ECLI:NL:RBALM:2011:BQ4138

Rechtbank Almelo

Datum uitspraak
4 mei 2011
Publicatiedatum
5 april 2013
Zaaknummer
119421 HA ZA 2011-273 (ha)
Instantie
Rechtbank Almelo
Type
Uitspraak
Rechtsgebied
Civiel recht
Procedures
  • Eerste aanleg - enkelvoudig
Rechters
  • G.G. Vermeulen
Vindplaatsen
  • Rechtspraak.nl
AI samenvatting door LexboostAutomatisch gegenereerd

Toepassing van het Weens Koopverdrag op internationale koopovereenkomst

In deze zaak, die werd behandeld door de Rechtbank Almelo, ging het om een geschil tussen een Duitse vennootschap (eiseres) en een Nederlandse besloten vennootschap (gedaagde) over een koopovereenkomst. De eiseres, vertegenwoordigd door advocaat mr. A.C. Huisman, had gedaagde gedagvaard, maar deze was niet verschenen. De rechtbank constateerde dat beide partijen gevestigd zijn in verschillende staten, waardoor de zaak een internationaal karakter heeft. Dit leidde tot de toepassing van het Weens Koopverdrag, dat van toepassing is op internationale koopovereenkomsten betreffende roerende zaken.

De rechtbank oordeelde dat de bepalingen van het Weens Koopverdrag van toepassing zijn, tenzij partijen hiervan uitdrukkelijk zijn afgeweken, wat niet het geval was. Voor vragen die niet expliciet in het verdrag zijn geregeld, verwees de rechtbank naar de regels van internationaal privaatrecht, in dit geval de Verordening Rome I. Aangezien de overeenkomst na 17 december 2009 tot stand was gekomen, was deze verordening van toepassing. De rechtbank concludeerde dat, bij gebrek aan een rechtskeuze, Duits recht van toepassing was, omdat de eiseres haar gewone verblijfplaats in Duitsland heeft.

De rechtbank oordeelde verder dat gedaagde als grotendeels in het ongelijk gestelde partij in de proceskosten van eiseres moest worden veroordeeld. De kosten werden begroot op € 1.049,81. De rechtbank wees de vordering van eiseres toe, waarbij gedaagde werd veroordeeld tot betaling van een bedrag van € 7.424,61, vermeerderd met wettelijke rente volgens Duits recht, en tot betaling van buitengerechtelijke incassokosten tot een maximum van € 913,92. Het vonnis werd uitgesproken op 4 mei 2011 door mr. G.G. Vermeulen.

Uitspraak

vonnis
RECHTBANK ALMELO
Sector civiel recht
zaaknummer / rolnummer: 119421 HA ZA 2011-273 (ha)

- - -

**OPDRACHT**
Zet de uitspraak van de Rechtbank Almelo over het Weens Koopverdrag voort, te beginnen na het vermelde zaak- en rolnummer.

- - -

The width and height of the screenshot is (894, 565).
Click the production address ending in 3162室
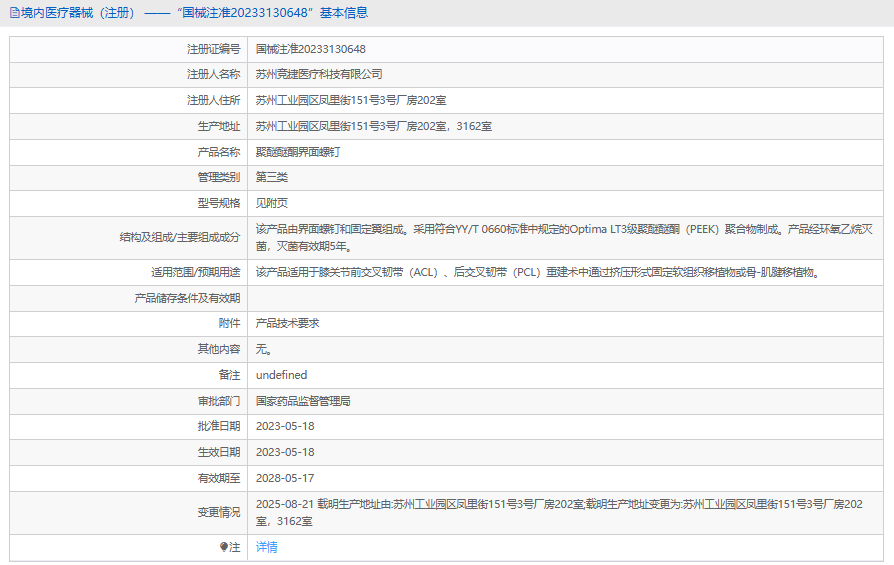[373, 127]
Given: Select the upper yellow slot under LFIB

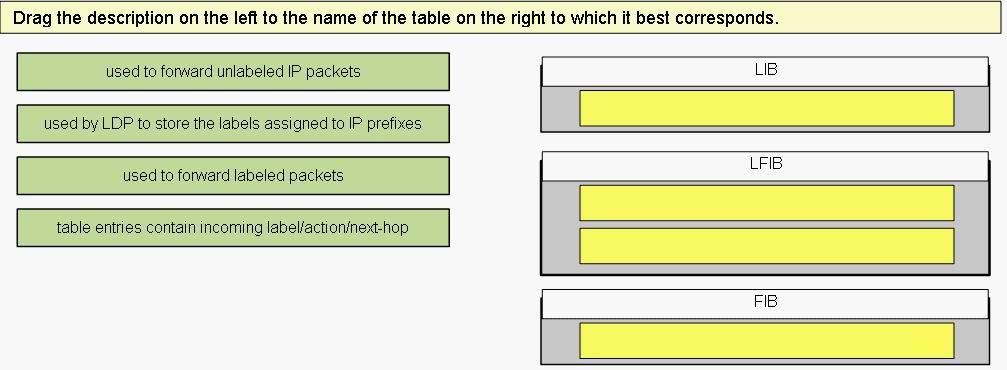Looking at the screenshot, I should pos(766,203).
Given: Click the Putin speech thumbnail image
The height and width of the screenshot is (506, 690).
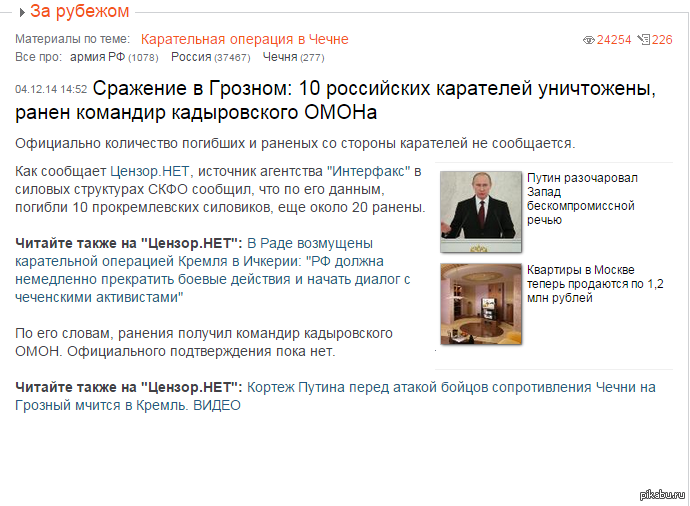Looking at the screenshot, I should [x=481, y=212].
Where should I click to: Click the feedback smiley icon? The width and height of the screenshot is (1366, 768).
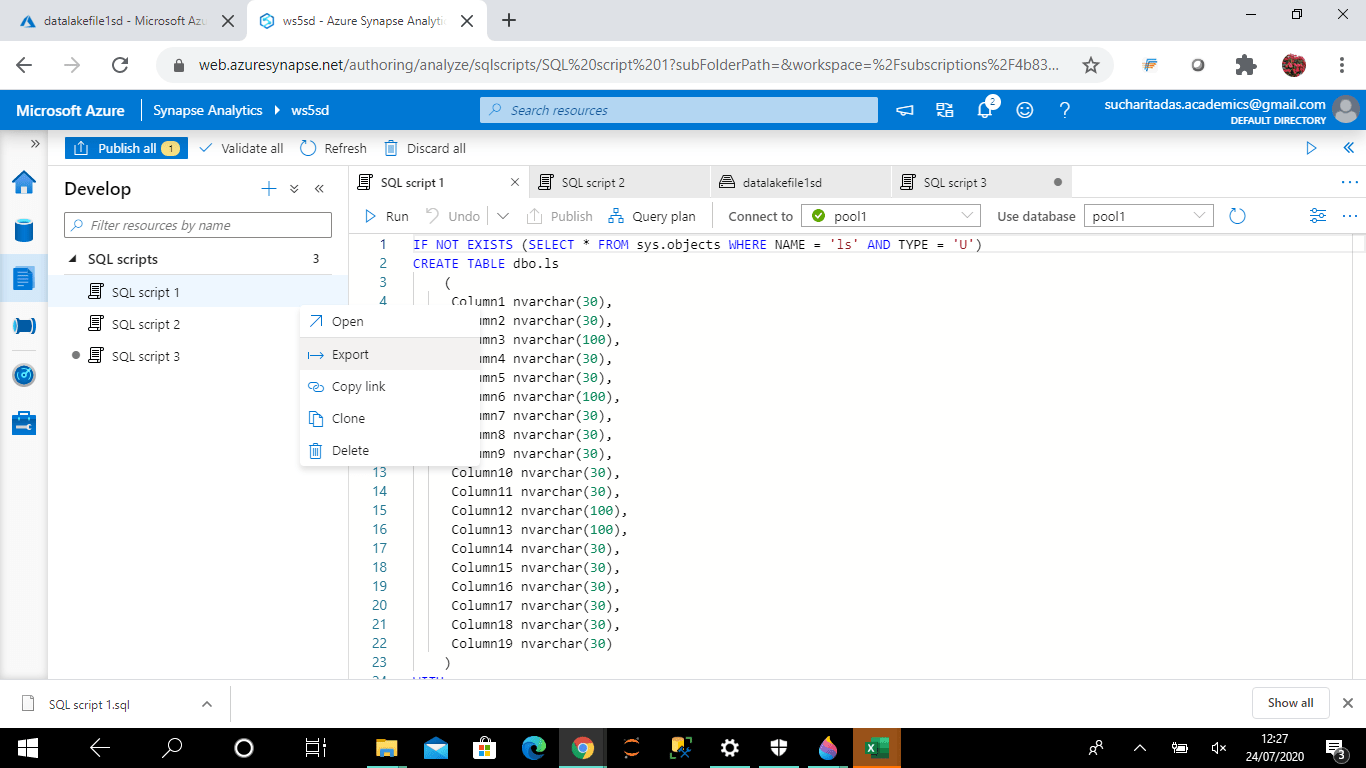(x=1025, y=110)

- - -

**UITWERKING**
Vonnis van 4 mei 2011
in de zaak van
de vennootschap naar vreemd recht
[eiseres] ,
gevestigd en kantoorhoudende te [plaats], Duitsland
eiseres,
advocaat mr. A.C. Huisman te Enschede,
tegen
de besloten vennootschap met beperkte aansprakelijkheid
[gedaagde].,
gevestigd en kantoorhoudende te [plaats],
gedaagde,
niet verschenen.
1. De procedure
1.1. Het verloop van de procedure blijkt uit:
- de dagvaarding;
- het tegen gedaagde verleende verstek.
1.2. Ten slotte is vonnis bepaald.
2. De beoordeling
2.1. Partijen zijn gevestigd op het grondgebied van verschillende staten, waardoor deze zaak een internationaal karakter draagt.
2.2. De Nederlandse rechter komt rechtsmacht toe, omdat de vestigingsplaats van gedaagde in Nederland gelegen is.
2.3. Deze zaak draagt een internationaal karakter. Beide partijen zijn gevestigd in een staat die op het moment van de totstandkoming van de onderhavige overeenkomst partij is bij het op 11 april 1980 te Wenen gesloten Verdrag der Verenigde naties inzake internationale koopovereenkomsten betreffende roerende zaken (hierna: Weens Koopverdrag), en het gaat in deze zaak om een koopovereenkomst met betrekking tot roerende zaken die niet van het toepassingsgebied van het Weens Koopverdrag is uitgesloten. Daarom gelden voor deze koopovereenkomst de bepalingen van dit verdrag, voor zover daarvan niet door partijen is afgeweken. Dit is niet gesteld of gebleken.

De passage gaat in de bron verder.